D'accord, il avait été harcelé. Mais il fallait bien avouer que cette histoire de colis donné en main propre avec pour seul ordre de l'apporter à une famille habitant au quartier Kirt Gunz était quelque peu louche. Pas très net tout ça. Un grand homme encapuchonné dont le visage avait été visiblement censuré par le tissu noir qui le dissimulait l'avait abordé ce matin même d'une voix rauque. Il avait dit que ce présent devait être transmis le plus vite possible, que c'était urgent et qu'il devait faire le travail de nuit s'il ne voulait pas avoir de problèmes. C'est là que le postier avait revêti le meilleur de ses masques d'homme viril pour lui annoncer qu'il n'acceptera jamais son offre s'il n'était pas payé généreusement. Parce qu'il ne fallait pas oublier que rien ne l'obligeait à faire quoi que ce soit sans argent. Ce à quoi l'étranger avait calmement répondu qu'il devait lui obéir s'il ne voulait pas que Bouffi soit retrouvé dans un garage, la gorge pendant au bout d'une unique corde vocale et une vague odeur de pourriture flottant gentiment autour du sang qui s'étalerait sur le sol. Peu de personnes connaissaient Bouffi, ce chaton tigré traînant entre les poubelles en quête d'un quelconque emballage de fast-food, ce petit animal d'une valeur inestimable selon le facteur et pour qui il donnerait n'importe quoi. N'importe quoi, y compris donc céder aux demandes d'un piéton clandestin. C'est pourquoi ce soir il se dirigeait vers une maison de Kirt Gunz non sans lancer des injures immondes au destin qui l'avait amené ce soir dans cet endroit malfamé.

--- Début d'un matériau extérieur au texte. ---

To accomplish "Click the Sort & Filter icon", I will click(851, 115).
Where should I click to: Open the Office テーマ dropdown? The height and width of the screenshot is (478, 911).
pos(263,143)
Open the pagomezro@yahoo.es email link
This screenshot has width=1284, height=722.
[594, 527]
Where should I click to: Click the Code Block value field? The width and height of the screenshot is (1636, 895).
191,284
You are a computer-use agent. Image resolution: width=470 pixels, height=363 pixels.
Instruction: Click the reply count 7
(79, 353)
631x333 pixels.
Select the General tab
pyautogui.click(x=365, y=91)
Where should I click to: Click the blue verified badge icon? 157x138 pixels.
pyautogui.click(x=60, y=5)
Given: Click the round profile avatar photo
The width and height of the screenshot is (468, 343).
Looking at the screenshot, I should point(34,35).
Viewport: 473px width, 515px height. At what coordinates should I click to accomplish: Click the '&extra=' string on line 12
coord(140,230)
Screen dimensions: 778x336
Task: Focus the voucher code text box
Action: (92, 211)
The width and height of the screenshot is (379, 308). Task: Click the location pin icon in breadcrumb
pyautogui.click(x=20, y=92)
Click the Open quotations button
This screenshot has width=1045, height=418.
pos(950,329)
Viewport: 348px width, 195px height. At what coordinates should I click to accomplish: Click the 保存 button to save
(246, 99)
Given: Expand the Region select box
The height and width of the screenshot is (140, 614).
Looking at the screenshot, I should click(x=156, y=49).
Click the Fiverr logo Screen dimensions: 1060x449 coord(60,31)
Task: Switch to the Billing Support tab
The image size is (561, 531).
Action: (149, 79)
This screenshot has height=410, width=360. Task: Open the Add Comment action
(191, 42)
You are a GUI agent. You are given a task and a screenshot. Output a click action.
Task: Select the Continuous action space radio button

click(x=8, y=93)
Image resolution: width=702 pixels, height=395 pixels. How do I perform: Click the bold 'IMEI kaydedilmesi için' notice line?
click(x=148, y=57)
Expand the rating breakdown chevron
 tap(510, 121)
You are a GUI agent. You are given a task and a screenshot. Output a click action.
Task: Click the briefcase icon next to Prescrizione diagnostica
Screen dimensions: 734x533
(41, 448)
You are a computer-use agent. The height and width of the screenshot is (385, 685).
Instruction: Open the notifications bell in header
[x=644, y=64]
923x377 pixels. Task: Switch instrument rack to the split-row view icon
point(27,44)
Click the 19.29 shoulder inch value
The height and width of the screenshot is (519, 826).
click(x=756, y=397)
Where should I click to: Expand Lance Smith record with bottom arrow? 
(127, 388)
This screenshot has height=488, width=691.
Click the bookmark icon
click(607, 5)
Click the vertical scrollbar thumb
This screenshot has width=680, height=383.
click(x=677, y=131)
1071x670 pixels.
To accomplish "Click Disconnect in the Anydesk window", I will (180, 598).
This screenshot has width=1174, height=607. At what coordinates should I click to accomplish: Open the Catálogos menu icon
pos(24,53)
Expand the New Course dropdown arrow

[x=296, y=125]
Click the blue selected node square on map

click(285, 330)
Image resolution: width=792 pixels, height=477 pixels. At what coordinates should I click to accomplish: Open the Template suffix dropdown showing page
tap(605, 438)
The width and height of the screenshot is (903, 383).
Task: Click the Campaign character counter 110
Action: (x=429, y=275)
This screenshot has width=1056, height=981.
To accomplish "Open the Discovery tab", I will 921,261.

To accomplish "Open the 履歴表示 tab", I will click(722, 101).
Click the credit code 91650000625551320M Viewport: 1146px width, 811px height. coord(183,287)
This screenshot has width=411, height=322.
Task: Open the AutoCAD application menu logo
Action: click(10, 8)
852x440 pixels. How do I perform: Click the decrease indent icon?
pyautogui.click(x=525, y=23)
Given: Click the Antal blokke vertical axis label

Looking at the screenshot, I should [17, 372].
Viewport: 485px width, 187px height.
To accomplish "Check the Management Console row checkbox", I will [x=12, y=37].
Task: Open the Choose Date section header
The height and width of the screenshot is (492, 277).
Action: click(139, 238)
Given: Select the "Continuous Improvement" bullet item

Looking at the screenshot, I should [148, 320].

Le soleil d'un rouge sang disparaissait au loin, laissant derrière lui un ciel bleu nuit parsemé de nuages blancs. Le quartier s'étendait sur une grande rue, avec à ses côtés une lignée de maisons et leur jardin, des arbres plantés de part et d'autre de l'allée. Les habitations étaient toutes semblables, cette même construction rectangulaire, ce même toit de tuiles blanches et ces mêmes briques rouges bordeaux. Le facteur serra un peu plus le carton dans ses bras, scrutant prudemment ses côtés comme s'il s'attendait à voir arriver toute une horde de policiers le menaçant de leurs armes fatales en lui reprochant de livrer un malheureux paquet anonyme.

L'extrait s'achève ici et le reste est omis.